= Passage shown =
┌──

In the US the “most successful” charter schools according to Hekia Parata and ACT are the KIPP schools (Knowledge is Power Programme) and yet research shows KIPP schools weed out 30% of kids before they get to Grade 8 (our Year 9). The figure climbs to a staggering 40% for African-American boys. Children with special needs feature in the long lists of discarded kids.

Meanwhile here in New Zealand children with special needs don’t even get inside the front door. What a scandal.

Finding a better example of the cynical abuse of New Zealand children for ideological reasons would be hard to find.

Meanwhile the most significant group of children failing in our schools are transient children (kids who shift schools frequently because of poverty-related issues) and we can be sure none of these children are enrolled in any charter schools either.

Charter schools were always a con. Last week Hekia Parata underlined the point.


  1. Any other government would be out on their ear by now ,why is national still in POWER?
    There is something not right that this government is getting away with so much wrongdoing.
    The Herald dosnt say a word about this, National is molding the country just how it wants it ,and its not good for the people.

      • So votes to my comment to date are 10 votes and minus 2. So the opinion of those who voted is firstly, no you do not want to provide a real alternative, and secondly, slagging off middle new Zealand is ok.

      • Nope, that’s not it, Dan.

        And as for “providing a real alternative” – why are Charter Schools taxpayer funded? If those “alternatives” to state schools are so gloriously successful, why do they require taxpayer funding?

        And why doesn’t National fund every other business in this country?

        That’s not free enterprise, Dan, that’s crony capitalism.

        And more still, it’s evidence that without taxpayer subsidies, Charter Schools would not be “successful”.

        • Yep Dan, get a better pair of blinkers. The ones you are wearing at the moment have massive holes in them.

          Misleading the public in order to provide an advantage to a small group of private investors is, quite simply “misleading the public in order to provide an advantage to a small group of private investors”.

          This remains true not matter what kind of “blinkered spin” you’d like to put on it.

          • Sorry – upon re reading my post, it was misleading. I was responding to the comment by ELLE who asked “Any other government would be out on their ear by now ,why is national still in POWER?”. My reply to this comment was ” Perhaps by providing a real alternative and not slagging off middle New Zealand at every opportunity.” As for Charter Schools, I am not qualified to comment.

└──

= Stored records =
┌──

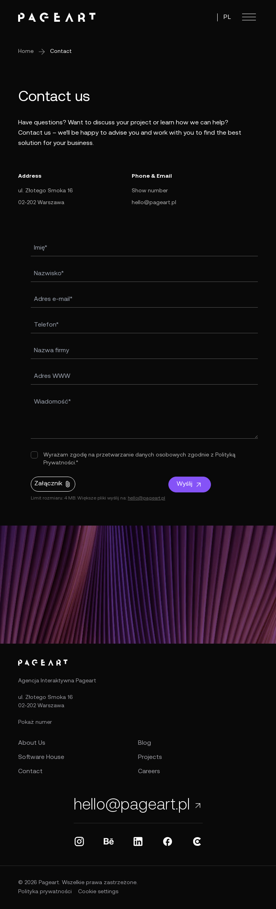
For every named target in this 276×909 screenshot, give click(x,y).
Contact (61, 51)
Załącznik (53, 484)
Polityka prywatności (45, 892)
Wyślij (190, 485)
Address (29, 176)
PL (227, 17)
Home (26, 51)
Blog (144, 743)
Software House (41, 757)
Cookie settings (98, 892)
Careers (149, 771)
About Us (31, 743)
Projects (150, 757)
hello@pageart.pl (154, 203)
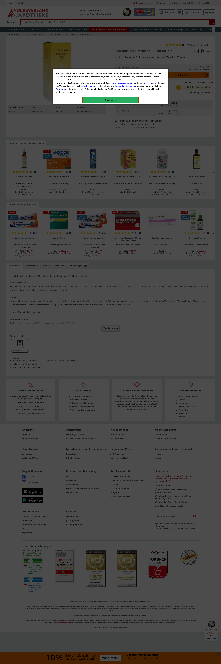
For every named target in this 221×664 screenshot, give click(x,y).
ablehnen (88, 66)
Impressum (148, 63)
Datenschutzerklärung (123, 63)
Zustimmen (61, 69)
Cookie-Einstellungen (125, 66)
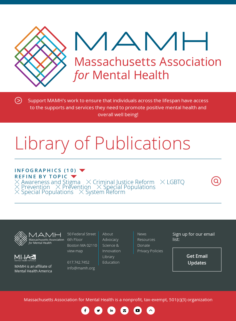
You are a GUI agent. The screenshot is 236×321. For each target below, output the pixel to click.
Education (111, 262)
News (141, 234)
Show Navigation (226, 12)
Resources (146, 239)
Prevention (35, 186)
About (107, 234)
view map (75, 250)
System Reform (105, 191)
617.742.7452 (78, 262)
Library (108, 256)
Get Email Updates (197, 259)
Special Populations (129, 186)
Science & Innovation (111, 248)
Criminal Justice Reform (124, 181)
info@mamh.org (81, 268)
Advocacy (110, 239)
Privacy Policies (150, 250)
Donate (143, 245)
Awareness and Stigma (51, 181)
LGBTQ (175, 181)
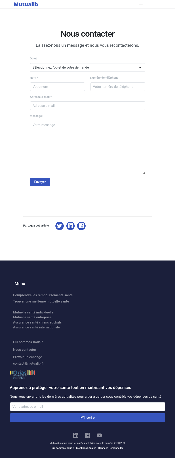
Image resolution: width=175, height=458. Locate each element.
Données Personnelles (111, 448)
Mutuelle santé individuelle (33, 312)
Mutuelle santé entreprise (32, 317)
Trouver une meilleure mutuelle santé (41, 301)
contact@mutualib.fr (28, 363)
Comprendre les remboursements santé (43, 295)
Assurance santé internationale (36, 327)
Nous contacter (24, 350)
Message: (36, 116)
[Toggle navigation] (140, 4)
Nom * (34, 77)
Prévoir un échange (27, 357)
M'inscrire (87, 418)
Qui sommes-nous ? (28, 342)
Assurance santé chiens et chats (37, 322)
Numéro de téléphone (104, 77)
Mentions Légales (86, 448)
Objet (33, 58)
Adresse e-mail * (41, 97)
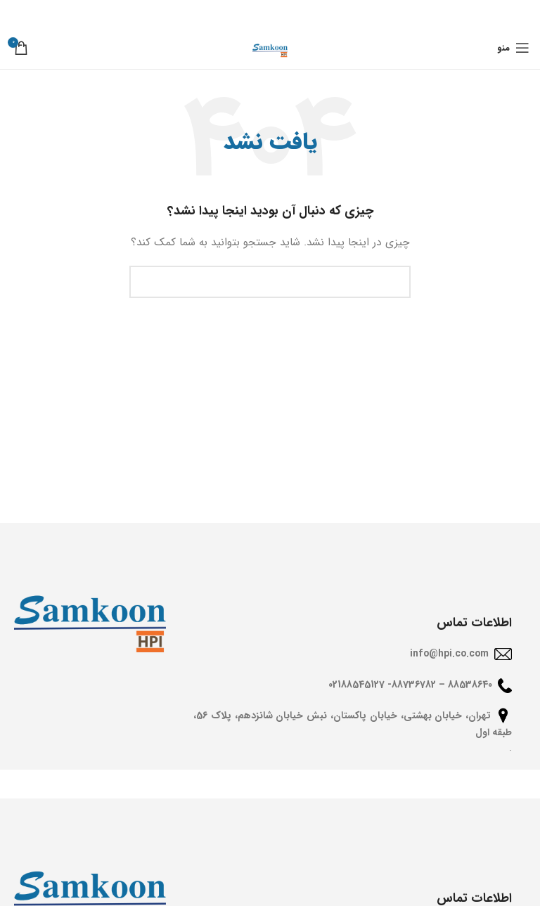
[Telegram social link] (231, 13)
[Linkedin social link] (252, 13)
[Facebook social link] (311, 13)
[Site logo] (270, 47)
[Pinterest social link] (272, 13)
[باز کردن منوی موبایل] (513, 48)
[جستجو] (270, 282)
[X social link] (292, 13)
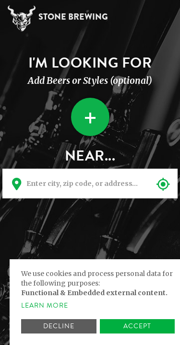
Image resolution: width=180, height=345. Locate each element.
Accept (137, 326)
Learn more (44, 305)
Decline (58, 326)
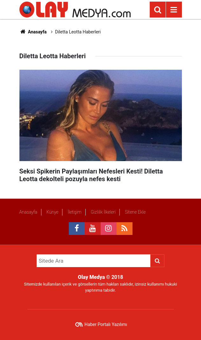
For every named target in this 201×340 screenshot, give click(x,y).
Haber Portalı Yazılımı (105, 324)
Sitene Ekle (135, 212)
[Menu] (174, 10)
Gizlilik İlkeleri (103, 212)
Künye (53, 212)
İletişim (74, 212)
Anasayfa (33, 31)
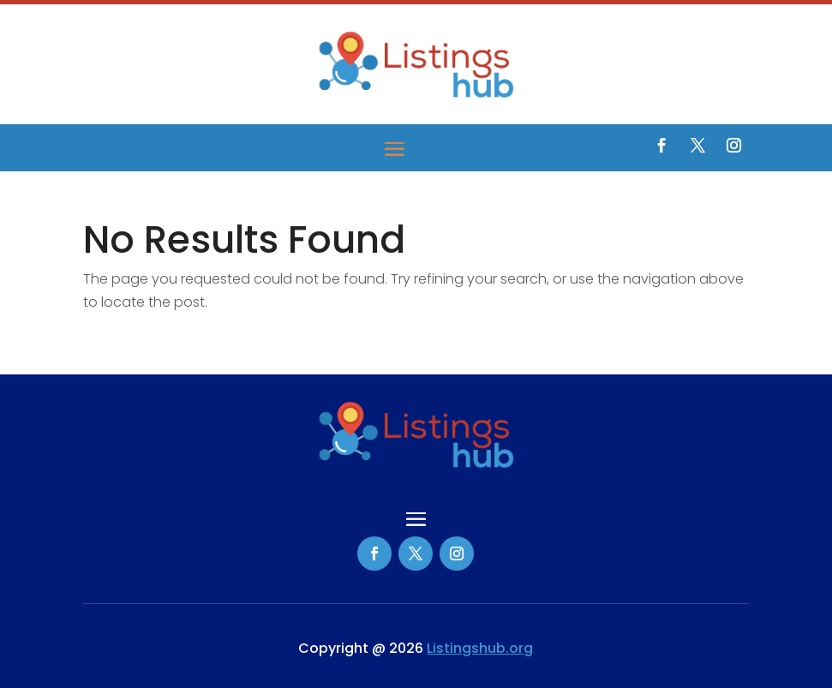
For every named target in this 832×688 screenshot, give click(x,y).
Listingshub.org (480, 648)
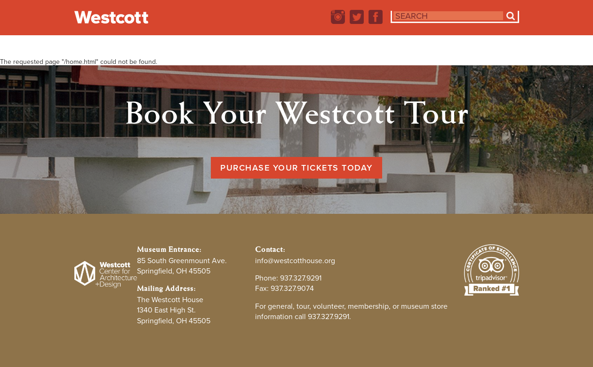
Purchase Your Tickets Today (296, 168)
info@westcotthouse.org (295, 260)
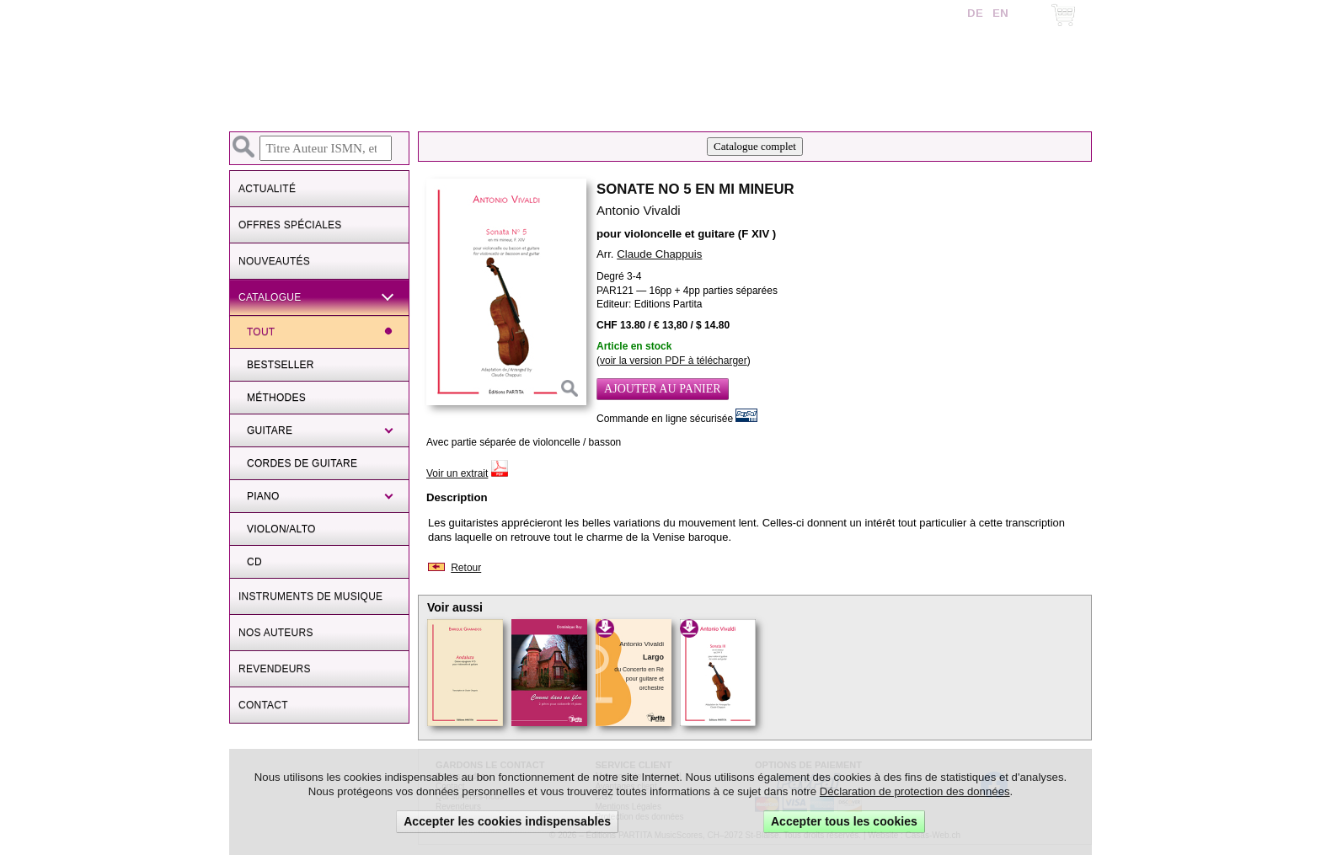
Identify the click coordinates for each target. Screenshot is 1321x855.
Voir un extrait (457, 473)
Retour (466, 568)
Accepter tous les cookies (844, 821)
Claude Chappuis (659, 254)
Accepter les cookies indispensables (507, 821)
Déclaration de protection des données (915, 791)
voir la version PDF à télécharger (673, 360)
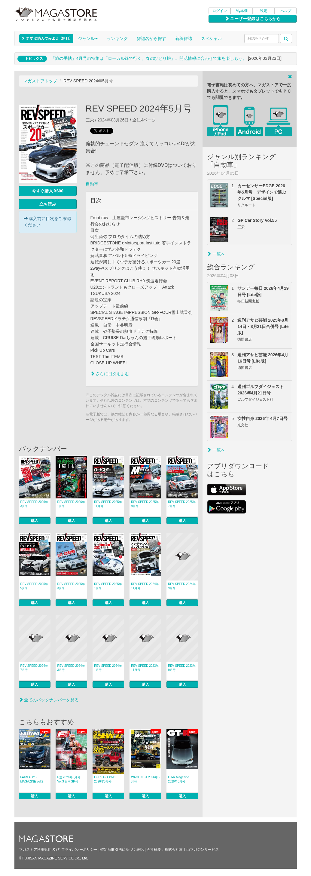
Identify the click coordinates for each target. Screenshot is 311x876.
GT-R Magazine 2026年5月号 (178, 779)
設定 (263, 11)
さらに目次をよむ (110, 373)
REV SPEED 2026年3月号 (34, 504)
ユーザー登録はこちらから (253, 18)
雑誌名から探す (151, 38)
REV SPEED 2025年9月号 (145, 504)
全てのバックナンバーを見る (49, 699)
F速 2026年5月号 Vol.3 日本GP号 (68, 779)
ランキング (117, 38)
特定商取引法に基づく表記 (122, 849)
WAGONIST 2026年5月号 (145, 779)
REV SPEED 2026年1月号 (71, 504)
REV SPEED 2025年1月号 (108, 586)
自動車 (92, 183)
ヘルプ (285, 11)
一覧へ (216, 254)
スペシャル (211, 38)
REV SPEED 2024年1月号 (108, 668)
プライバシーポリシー (79, 849)
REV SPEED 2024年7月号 (34, 668)
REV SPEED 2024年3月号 (71, 668)
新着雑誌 (183, 38)
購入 (34, 521)
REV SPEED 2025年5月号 (34, 586)
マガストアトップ (40, 80)
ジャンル (88, 38)
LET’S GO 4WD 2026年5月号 (104, 779)
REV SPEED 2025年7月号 (182, 504)
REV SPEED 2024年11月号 (145, 586)
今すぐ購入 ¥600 (47, 190)
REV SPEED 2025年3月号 (71, 586)
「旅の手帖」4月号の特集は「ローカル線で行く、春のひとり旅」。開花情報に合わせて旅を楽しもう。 (149, 58)
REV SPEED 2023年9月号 (182, 668)
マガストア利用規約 (35, 849)
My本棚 (242, 11)
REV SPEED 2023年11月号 (145, 668)
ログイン (219, 11)
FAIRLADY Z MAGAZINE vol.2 (31, 779)
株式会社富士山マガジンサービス (192, 849)
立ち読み (47, 204)
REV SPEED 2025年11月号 (108, 504)
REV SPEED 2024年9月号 (182, 586)
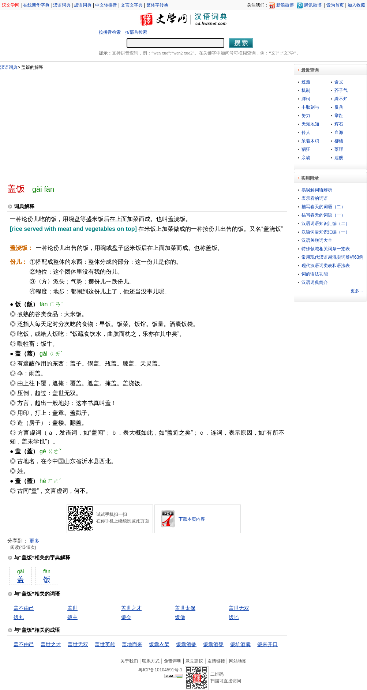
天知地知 (310, 124)
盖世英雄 (105, 644)
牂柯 (306, 98)
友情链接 (216, 661)
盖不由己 (24, 608)
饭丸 (19, 617)
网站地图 (238, 661)
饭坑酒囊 (240, 644)
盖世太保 (185, 608)
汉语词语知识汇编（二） (326, 223)
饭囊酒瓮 (186, 644)
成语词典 (82, 5)
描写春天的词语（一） (323, 215)
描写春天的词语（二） (323, 206)
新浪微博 (285, 5)
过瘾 (306, 82)
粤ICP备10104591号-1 (160, 669)
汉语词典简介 (315, 282)
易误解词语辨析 (317, 189)
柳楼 (338, 140)
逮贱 (338, 157)
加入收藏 (356, 5)
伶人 (306, 132)
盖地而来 (132, 644)
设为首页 (335, 5)
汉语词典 (62, 5)
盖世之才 (131, 608)
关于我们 (129, 661)
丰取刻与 (310, 107)
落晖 (338, 149)
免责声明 (172, 661)
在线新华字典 (36, 5)
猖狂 (306, 149)
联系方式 (151, 661)
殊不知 (341, 98)
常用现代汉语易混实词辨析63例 (332, 257)
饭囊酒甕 (213, 644)
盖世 (72, 608)
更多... (357, 290)
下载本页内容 (192, 519)
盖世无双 (239, 608)
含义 (338, 82)
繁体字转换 (157, 5)
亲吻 (306, 157)
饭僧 (180, 617)
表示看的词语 (315, 198)
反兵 (338, 107)
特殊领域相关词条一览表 (326, 248)
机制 (306, 90)
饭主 (72, 617)
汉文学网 (10, 5)
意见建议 (194, 661)
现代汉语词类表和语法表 (326, 265)
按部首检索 (136, 32)
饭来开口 (267, 644)
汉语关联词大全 (317, 240)
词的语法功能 (315, 274)
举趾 (338, 115)
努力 (306, 115)
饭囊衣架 (159, 644)
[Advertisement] (113, 123)
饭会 (126, 617)
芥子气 (341, 90)
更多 (34, 541)
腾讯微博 (313, 5)
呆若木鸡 (310, 140)
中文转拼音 (106, 5)
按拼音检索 (110, 32)
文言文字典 (132, 5)
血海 (338, 132)
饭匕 (234, 617)
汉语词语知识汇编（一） (326, 232)
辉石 (338, 124)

└──

= Written exercise =
Answer these questions about the charter schools post, one a line:
1. What percentage of kids does research show KIPP schools weed out before Grade 8?
2. Which group does the post call the most significant group of children failing in New Zealand schools?
3. In the comment beginning "Sorry – upon re reading my post", what was the reply given to ELLE's question?

= Full output =
1. 30%
2. Transient children
3. "Perhaps by providing a real alternative and not slagging off middle New Zealand at every opportunity."